To do
Print the lines below from the line with "Given: Open the GMC Canyon link" to the line with "Viewport: 827px width, 619px height." exactly, keeping both ends, and print no pictures.

Data items:
※
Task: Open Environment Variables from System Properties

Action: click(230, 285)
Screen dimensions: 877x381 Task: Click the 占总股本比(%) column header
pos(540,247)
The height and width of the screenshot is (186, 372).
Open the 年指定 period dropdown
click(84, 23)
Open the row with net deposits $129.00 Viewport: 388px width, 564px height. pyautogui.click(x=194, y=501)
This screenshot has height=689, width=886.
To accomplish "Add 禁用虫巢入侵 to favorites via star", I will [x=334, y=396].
※
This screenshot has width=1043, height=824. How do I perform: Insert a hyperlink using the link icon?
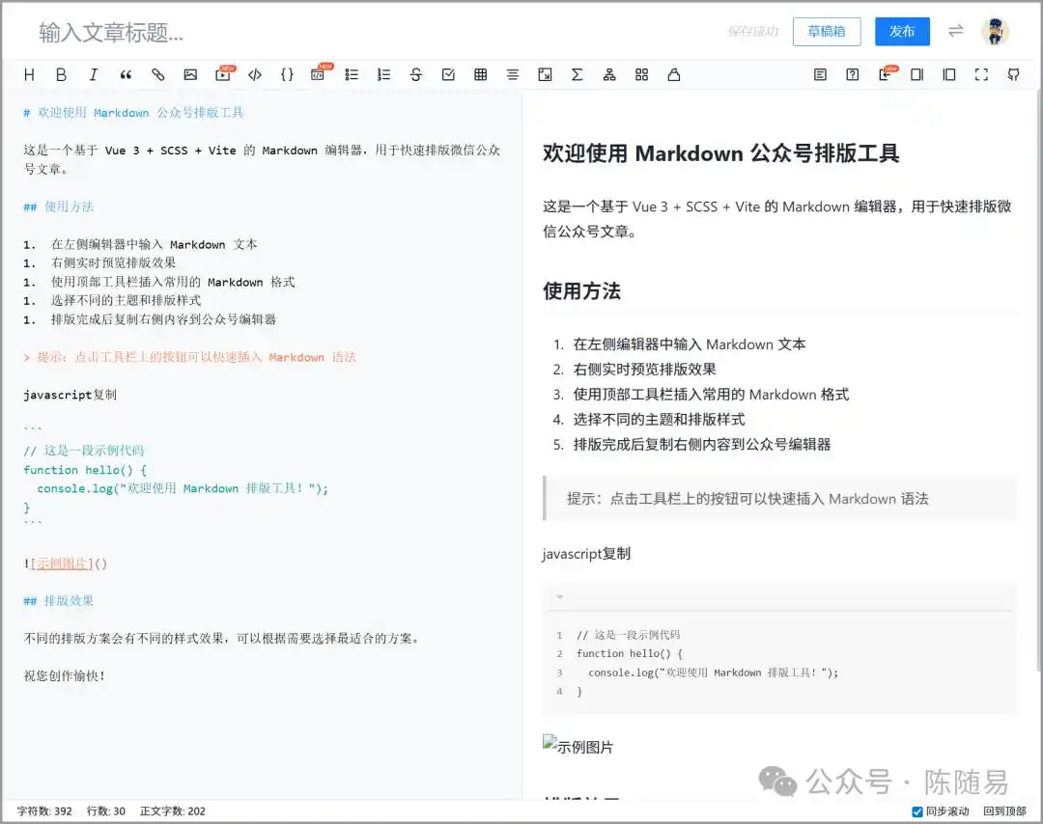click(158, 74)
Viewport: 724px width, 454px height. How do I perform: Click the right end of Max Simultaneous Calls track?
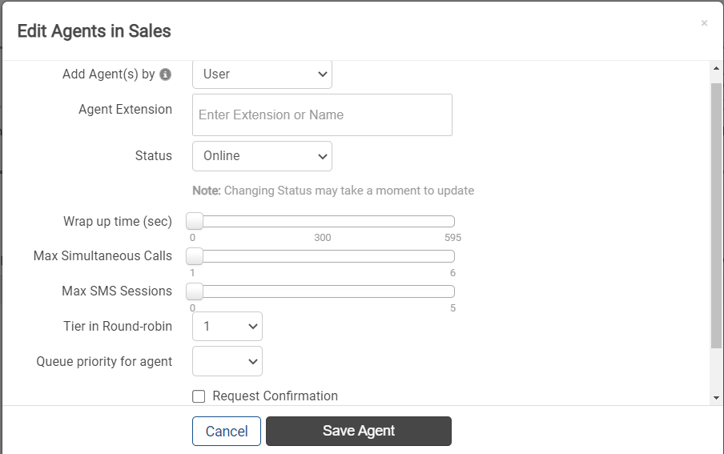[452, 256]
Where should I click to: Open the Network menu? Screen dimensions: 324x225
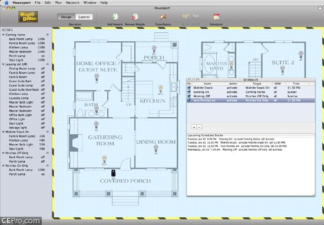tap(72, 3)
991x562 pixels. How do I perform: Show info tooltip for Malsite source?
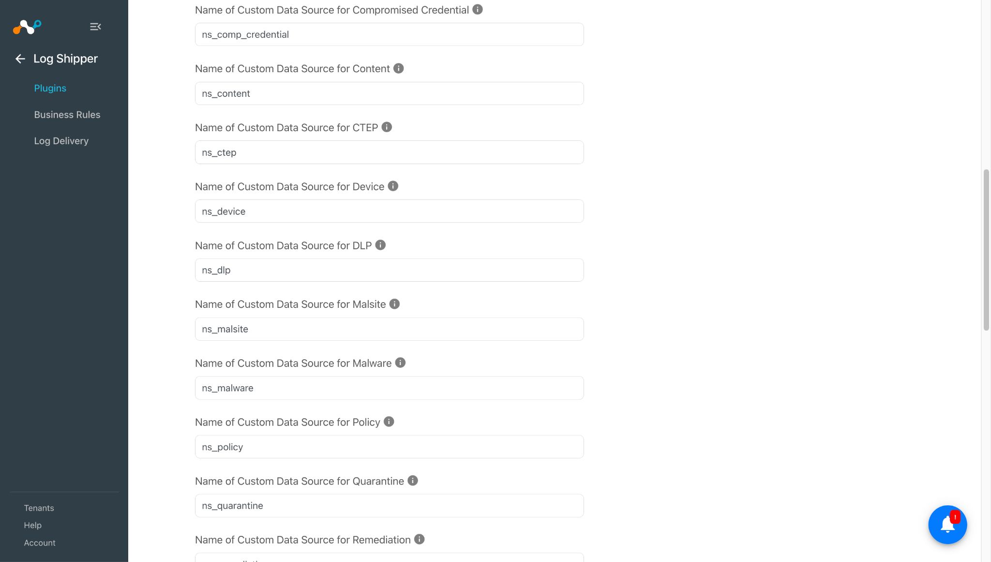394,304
※
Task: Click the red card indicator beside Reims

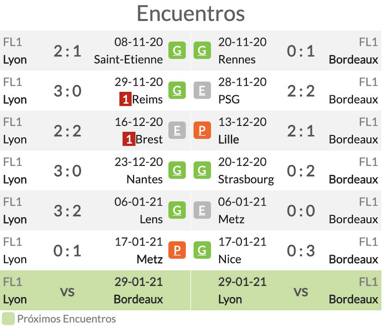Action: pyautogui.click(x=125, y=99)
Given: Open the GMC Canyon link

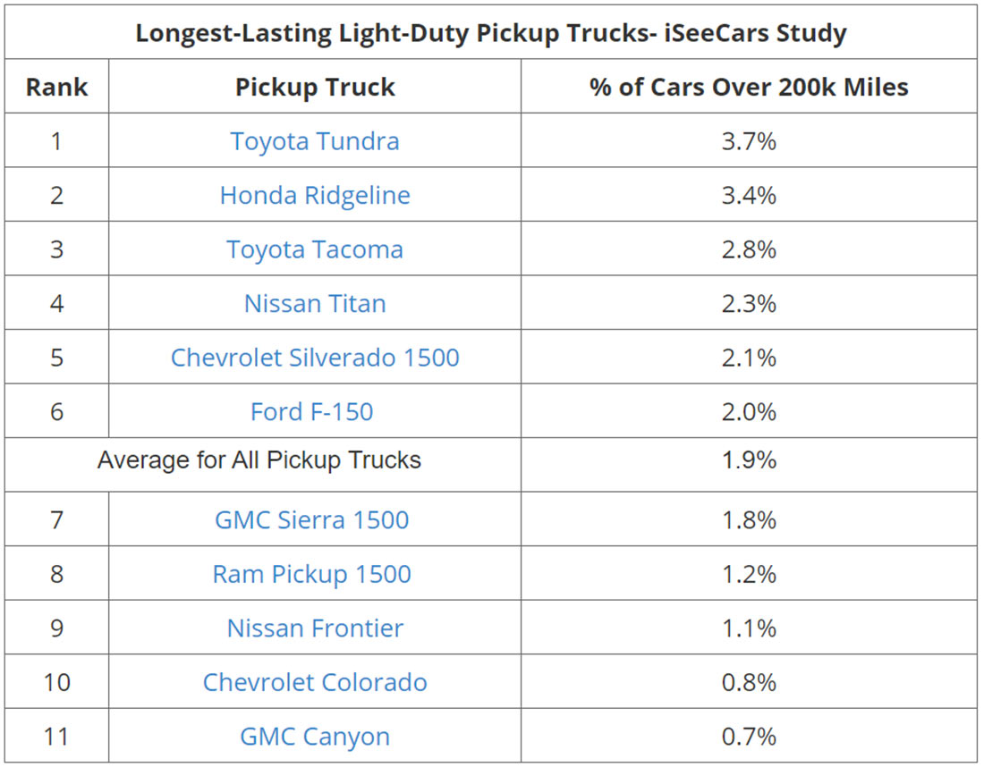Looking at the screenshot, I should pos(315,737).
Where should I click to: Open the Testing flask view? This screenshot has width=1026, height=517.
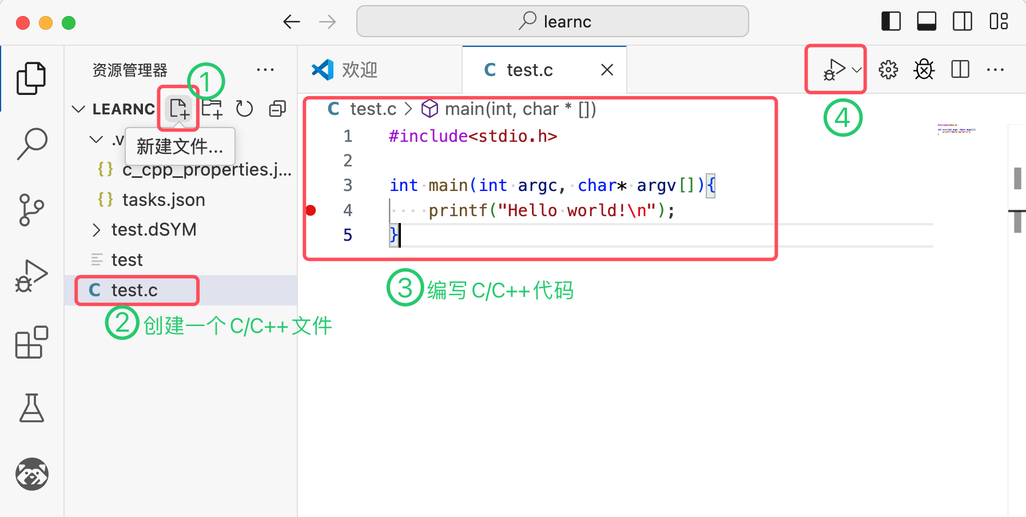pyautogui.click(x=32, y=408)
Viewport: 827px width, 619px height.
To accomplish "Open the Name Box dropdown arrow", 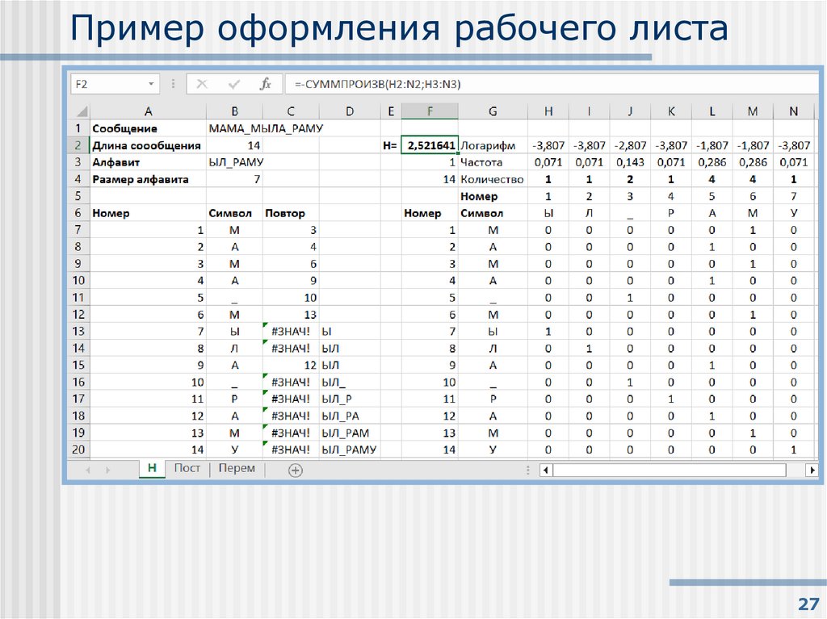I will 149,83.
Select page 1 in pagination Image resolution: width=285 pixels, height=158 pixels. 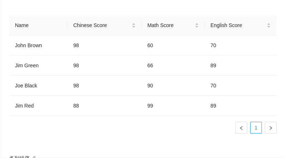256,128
※
Finished task
Given: Open the GMC Canyon link

Looking at the screenshot, I should pos(315,737).
Where should I click to: Open the Testing flask view? This screenshot has width=1026, height=517.
pyautogui.click(x=32, y=408)
Viewport: 827px width, 619px height.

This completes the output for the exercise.